[Stored data]

_ _ _

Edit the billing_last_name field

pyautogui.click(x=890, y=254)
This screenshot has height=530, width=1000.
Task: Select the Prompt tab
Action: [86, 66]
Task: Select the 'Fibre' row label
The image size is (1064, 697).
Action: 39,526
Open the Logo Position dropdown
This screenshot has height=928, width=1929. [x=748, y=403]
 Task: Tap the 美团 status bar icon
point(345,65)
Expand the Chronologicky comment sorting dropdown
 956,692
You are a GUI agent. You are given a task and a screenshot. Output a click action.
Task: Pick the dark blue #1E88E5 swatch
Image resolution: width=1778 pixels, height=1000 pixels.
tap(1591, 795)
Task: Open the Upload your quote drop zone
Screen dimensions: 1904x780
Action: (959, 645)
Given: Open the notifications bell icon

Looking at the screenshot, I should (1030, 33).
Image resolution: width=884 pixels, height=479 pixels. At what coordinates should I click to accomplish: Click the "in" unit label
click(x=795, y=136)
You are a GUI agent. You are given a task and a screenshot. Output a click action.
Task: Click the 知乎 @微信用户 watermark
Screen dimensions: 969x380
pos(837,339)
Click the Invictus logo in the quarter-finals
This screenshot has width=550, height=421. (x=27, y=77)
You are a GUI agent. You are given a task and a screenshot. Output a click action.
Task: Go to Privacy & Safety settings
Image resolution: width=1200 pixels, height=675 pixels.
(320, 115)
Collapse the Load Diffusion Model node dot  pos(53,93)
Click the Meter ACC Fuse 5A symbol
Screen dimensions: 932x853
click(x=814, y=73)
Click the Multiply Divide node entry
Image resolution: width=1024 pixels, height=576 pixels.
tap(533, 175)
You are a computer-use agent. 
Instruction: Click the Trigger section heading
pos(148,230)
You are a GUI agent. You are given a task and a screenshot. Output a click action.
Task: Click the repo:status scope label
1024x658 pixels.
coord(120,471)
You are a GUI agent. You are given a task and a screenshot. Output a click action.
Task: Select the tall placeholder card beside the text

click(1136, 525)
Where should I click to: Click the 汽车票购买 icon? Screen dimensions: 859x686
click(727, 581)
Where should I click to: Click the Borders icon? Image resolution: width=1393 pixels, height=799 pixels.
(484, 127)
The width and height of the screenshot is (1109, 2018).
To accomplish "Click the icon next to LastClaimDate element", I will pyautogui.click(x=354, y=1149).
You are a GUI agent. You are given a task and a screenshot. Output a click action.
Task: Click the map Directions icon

_ _ _

WHAT THE TASK REQUIRES =
Would you retype all of the data exactly as shown?

SOLUTION FOR THIS PROBLEM =
Edit the billing_last_name field

pyautogui.click(x=890, y=254)
This screenshot has height=530, width=1000.
Task: Select the Prompt tab
Action: [86, 66]
Task: Select the 'Fibre' row label
The image size is (1064, 697).
Action: 39,526
Open the Logo Position dropdown
This screenshot has height=928, width=1929. [x=748, y=403]
 Task: Tap the 美团 status bar icon
point(345,65)
Expand the Chronologicky comment sorting dropdown
 956,692
You are a GUI agent. You are given a task and a screenshot. Output a click action.
Task: Pick the dark blue #1E88E5 swatch
Image resolution: width=1778 pixels, height=1000 pixels.
tap(1591, 795)
Task: Open the Upload your quote drop zone
Screen dimensions: 1904x780
Action: (959, 645)
Given: Open the notifications bell icon

Looking at the screenshot, I should (1030, 33).
Image resolution: width=884 pixels, height=479 pixels. At what coordinates should I click to accomplish: Click the "in" unit label
click(x=795, y=136)
You are a GUI agent. You are given a task and a screenshot. Output a click action.
Task: Click the 知乎 @微信用户 watermark
Screen dimensions: 969x380
pos(837,339)
Click the Invictus logo in the quarter-finals
This screenshot has width=550, height=421. (x=27, y=77)
You are a GUI agent. You are given a task and a screenshot. Output a click action.
Task: Go to Privacy & Safety settings
Image resolution: width=1200 pixels, height=675 pixels.
(320, 115)
Collapse the Load Diffusion Model node dot  pos(53,93)
Click the Meter ACC Fuse 5A symbol
Screen dimensions: 932x853
click(x=814, y=73)
Click the Multiply Divide node entry
Image resolution: width=1024 pixels, height=576 pixels.
tap(533, 175)
You are a computer-use agent. 
Instruction: Click the Trigger section heading
pos(148,230)
You are a GUI agent. You are given a task and a screenshot. Output a click action.
Task: Click the repo:status scope label
1024x658 pixels.
coord(120,471)
You are a GUI agent. You are given a task and a screenshot. Output a click action.
Task: Select the tall placeholder card beside the text

click(1136, 525)
Where should I click to: Click the 汽车票购买 icon? Screen dimensions: 859x686
click(727, 581)
Where should I click to: Click the Borders icon? Image resolution: width=1393 pixels, height=799 pixels.
(484, 127)
The width and height of the screenshot is (1109, 2018).
To accomplish "Click the icon next to LastClaimDate element", I will pyautogui.click(x=354, y=1149).
You are a GUI agent. You are given a task and a screenshot. Output a click action.
Task: Click the map Directions icon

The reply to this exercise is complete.